▶ **DATA FOR ANALYSIS**:
<<<<

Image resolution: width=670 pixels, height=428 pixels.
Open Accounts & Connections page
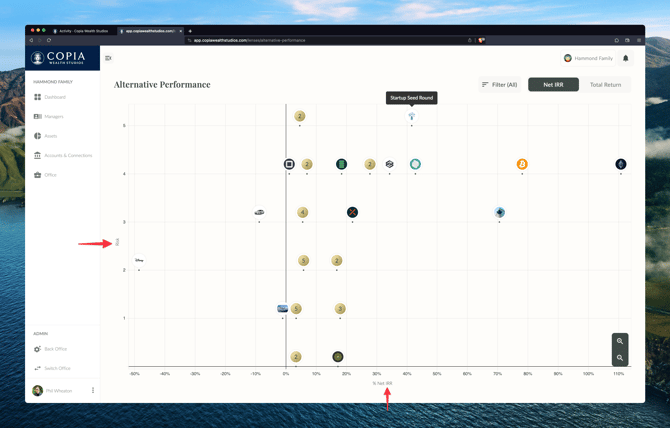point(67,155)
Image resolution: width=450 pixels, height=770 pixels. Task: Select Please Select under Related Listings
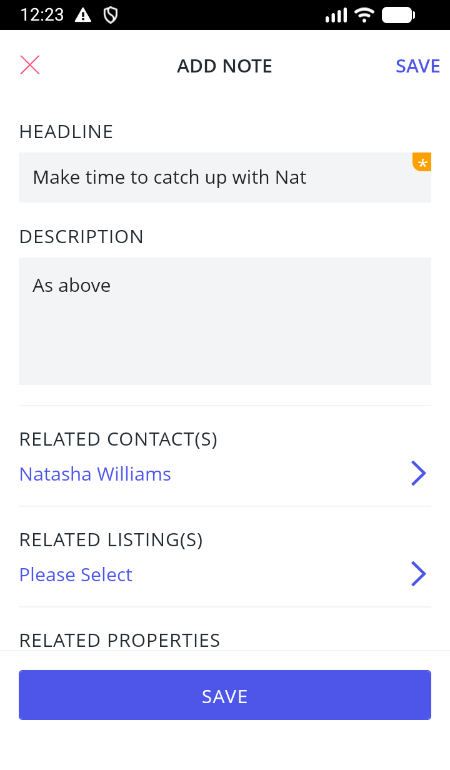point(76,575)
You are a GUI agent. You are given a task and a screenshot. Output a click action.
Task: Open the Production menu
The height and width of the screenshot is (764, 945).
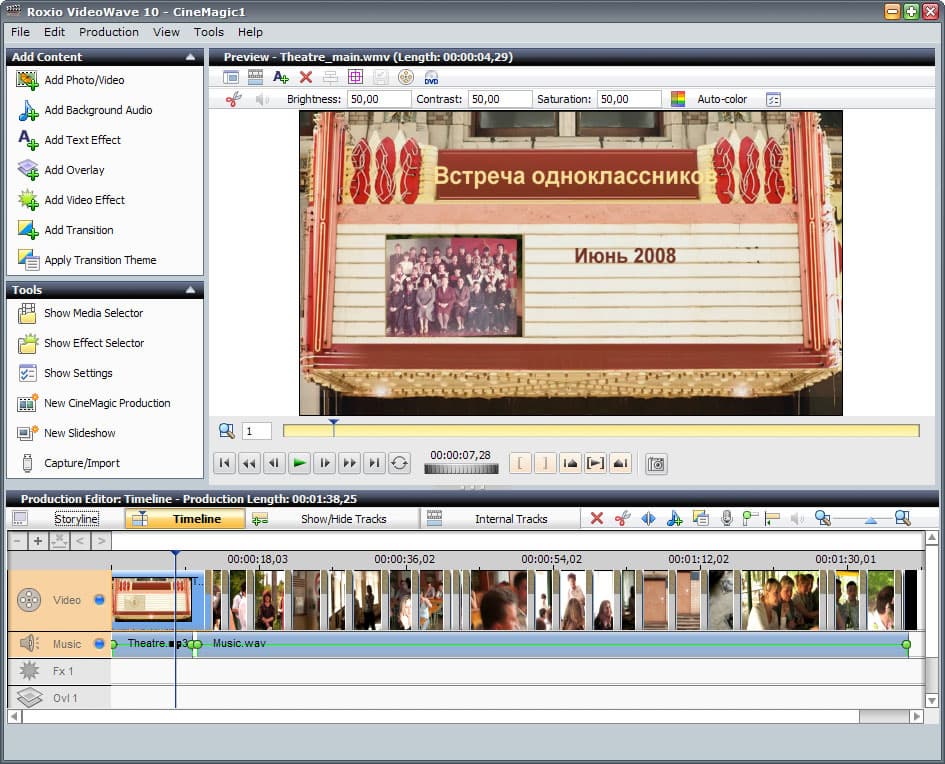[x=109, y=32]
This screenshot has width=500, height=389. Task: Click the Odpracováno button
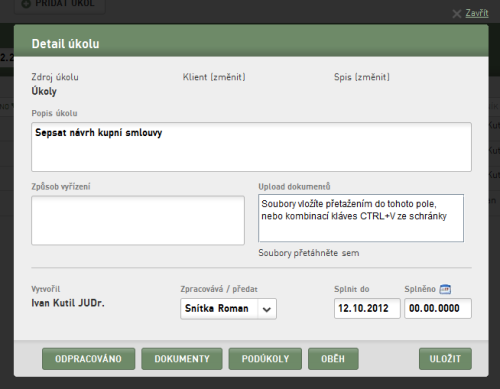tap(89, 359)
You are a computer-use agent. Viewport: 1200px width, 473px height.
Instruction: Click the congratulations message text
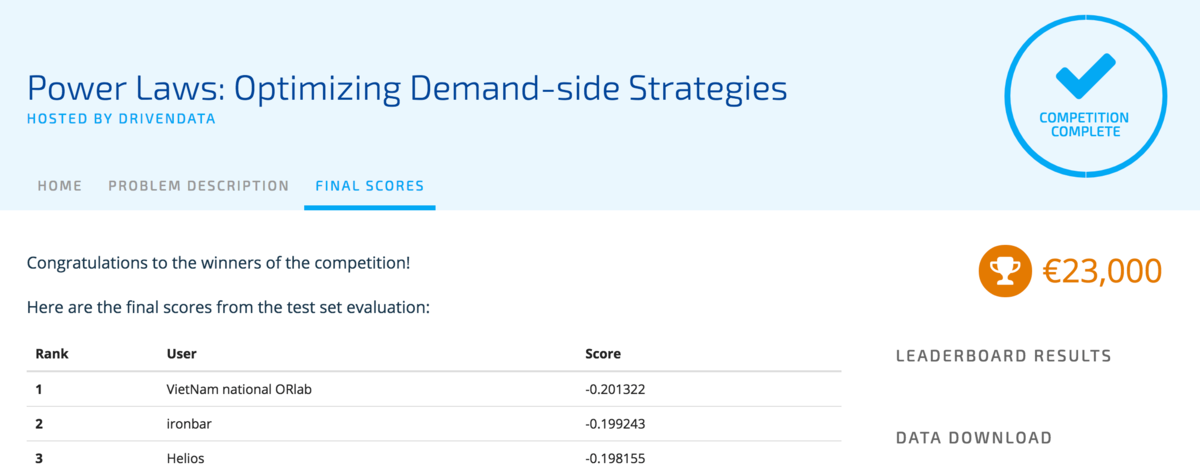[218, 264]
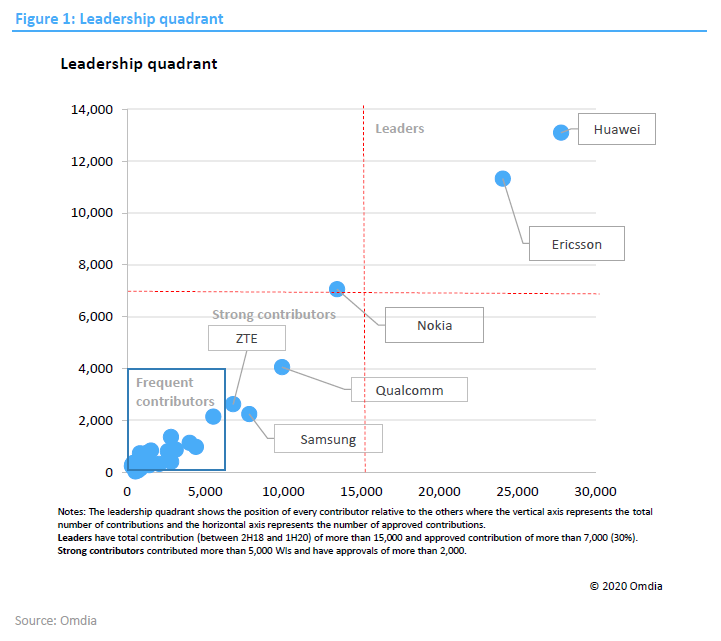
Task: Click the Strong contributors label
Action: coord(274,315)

>>>>

▶ **ACTIVITY**: Word for word, retype the lines from the one with "Image resolution: width=450" through the final line of the data, both included. No pictures belong in the copy.

▶ **WRITTEN SOLUTION**:
Image resolution: width=450 pixels, height=770 pixels. Task: Select Please Select under Related Listings
point(76,575)
You are a GUI agent. You are given a task and a screenshot. Output a click action.
Task: Open the Production menu
The height and width of the screenshot is (764, 945).
[x=109, y=32]
This screenshot has width=500, height=389. Task: Click the Odpracováno button
tap(89, 359)
You are a computer-use agent. Viewport: 1200px width, 473px height.
Instruction: Click the congratulations message text
[218, 264]
Task: Click the Strong contributors label
Action: coord(274,315)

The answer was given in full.